## Stated task
From the items below, pull out every line that contains the word "dropdown".

** Start **

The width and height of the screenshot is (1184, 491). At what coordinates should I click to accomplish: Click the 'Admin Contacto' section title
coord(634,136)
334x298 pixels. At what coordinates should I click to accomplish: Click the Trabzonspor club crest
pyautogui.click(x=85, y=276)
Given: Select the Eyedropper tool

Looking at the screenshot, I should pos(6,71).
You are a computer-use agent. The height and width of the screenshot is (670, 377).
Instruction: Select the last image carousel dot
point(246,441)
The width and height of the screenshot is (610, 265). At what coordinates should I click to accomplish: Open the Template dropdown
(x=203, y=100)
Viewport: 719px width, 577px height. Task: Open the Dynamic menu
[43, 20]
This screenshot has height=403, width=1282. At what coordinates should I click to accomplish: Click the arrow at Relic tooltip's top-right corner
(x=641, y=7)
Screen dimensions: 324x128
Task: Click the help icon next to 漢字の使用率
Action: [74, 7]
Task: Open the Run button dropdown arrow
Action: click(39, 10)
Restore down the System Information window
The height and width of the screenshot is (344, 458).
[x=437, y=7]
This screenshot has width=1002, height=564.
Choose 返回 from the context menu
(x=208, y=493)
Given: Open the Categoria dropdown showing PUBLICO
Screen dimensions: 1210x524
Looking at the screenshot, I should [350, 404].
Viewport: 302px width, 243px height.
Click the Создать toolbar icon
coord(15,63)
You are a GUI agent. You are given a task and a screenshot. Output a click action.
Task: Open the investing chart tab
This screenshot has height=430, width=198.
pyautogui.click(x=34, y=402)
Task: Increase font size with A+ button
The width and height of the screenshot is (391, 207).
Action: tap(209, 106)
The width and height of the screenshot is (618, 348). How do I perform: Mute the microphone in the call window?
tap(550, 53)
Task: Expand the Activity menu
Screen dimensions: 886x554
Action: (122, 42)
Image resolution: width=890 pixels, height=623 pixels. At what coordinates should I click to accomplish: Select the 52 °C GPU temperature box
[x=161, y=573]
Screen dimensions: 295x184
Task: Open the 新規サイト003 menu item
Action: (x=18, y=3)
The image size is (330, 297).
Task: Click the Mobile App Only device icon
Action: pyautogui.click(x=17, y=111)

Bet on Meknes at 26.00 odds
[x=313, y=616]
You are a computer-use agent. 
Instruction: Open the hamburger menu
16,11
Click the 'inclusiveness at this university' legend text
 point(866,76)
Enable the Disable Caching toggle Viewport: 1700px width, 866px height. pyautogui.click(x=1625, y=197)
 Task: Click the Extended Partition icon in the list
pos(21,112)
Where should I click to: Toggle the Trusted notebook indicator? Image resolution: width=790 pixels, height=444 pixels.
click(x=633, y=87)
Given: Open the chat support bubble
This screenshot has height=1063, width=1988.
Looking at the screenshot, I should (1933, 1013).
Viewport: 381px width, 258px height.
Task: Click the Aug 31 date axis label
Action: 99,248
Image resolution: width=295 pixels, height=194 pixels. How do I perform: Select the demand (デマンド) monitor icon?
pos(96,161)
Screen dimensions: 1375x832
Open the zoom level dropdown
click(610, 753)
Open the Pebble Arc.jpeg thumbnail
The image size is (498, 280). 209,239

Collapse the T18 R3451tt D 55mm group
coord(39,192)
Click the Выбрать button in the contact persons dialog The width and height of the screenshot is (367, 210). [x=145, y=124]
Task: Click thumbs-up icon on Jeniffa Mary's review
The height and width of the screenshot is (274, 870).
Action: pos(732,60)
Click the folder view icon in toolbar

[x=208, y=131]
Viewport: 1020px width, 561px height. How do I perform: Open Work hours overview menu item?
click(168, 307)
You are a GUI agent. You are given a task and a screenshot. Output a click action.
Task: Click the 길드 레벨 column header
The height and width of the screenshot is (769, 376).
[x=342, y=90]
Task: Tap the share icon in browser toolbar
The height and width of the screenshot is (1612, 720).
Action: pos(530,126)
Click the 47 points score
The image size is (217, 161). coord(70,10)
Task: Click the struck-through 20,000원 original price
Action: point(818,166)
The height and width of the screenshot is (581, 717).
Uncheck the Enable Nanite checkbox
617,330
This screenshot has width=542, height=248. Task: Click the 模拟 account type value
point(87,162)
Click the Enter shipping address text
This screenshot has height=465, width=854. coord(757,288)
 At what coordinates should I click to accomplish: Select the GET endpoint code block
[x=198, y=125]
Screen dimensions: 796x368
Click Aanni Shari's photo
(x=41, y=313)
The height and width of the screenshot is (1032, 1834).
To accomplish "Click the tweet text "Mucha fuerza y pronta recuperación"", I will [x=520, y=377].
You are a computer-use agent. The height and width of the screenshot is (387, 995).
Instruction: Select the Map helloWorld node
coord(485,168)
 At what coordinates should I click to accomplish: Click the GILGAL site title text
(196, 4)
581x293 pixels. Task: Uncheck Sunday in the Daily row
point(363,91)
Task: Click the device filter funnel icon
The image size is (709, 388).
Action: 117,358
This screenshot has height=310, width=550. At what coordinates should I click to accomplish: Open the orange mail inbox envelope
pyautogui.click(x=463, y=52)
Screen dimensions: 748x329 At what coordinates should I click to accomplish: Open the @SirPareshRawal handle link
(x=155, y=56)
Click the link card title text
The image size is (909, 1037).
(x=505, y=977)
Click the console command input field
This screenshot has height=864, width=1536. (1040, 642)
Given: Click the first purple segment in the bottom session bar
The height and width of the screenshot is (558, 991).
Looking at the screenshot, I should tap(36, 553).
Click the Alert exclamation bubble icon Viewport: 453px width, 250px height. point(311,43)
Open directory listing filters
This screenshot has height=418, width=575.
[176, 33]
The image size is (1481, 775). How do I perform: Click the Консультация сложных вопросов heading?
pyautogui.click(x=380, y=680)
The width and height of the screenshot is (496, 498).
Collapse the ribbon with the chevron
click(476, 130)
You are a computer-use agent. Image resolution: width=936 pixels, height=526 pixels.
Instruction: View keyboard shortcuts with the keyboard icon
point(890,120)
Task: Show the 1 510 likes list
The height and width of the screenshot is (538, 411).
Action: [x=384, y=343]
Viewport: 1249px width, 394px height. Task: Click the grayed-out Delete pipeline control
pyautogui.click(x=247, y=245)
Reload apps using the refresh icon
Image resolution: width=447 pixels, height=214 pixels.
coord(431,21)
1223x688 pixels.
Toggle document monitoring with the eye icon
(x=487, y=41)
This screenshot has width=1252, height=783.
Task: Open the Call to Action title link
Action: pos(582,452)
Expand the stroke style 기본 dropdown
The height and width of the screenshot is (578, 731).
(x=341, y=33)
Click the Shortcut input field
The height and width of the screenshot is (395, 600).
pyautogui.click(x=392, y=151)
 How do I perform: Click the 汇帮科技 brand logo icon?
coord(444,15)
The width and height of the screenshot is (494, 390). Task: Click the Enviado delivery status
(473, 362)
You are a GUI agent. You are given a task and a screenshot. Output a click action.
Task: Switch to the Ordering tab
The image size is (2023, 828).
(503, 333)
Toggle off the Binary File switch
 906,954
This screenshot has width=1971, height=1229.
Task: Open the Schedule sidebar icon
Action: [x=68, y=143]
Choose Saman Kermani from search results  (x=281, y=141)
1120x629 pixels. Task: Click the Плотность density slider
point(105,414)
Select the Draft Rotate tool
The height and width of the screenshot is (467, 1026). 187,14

** End **

## Expected answer
The width and height of the screenshot is (610, 265). At what coordinates should I click to accomplish: Open the Template dropdown
Task: Open the Run button dropdown arrow
Given: Open the Categoria dropdown showing PUBLICO
Open the zoom level dropdown
Expand the stroke style 기본 dropdown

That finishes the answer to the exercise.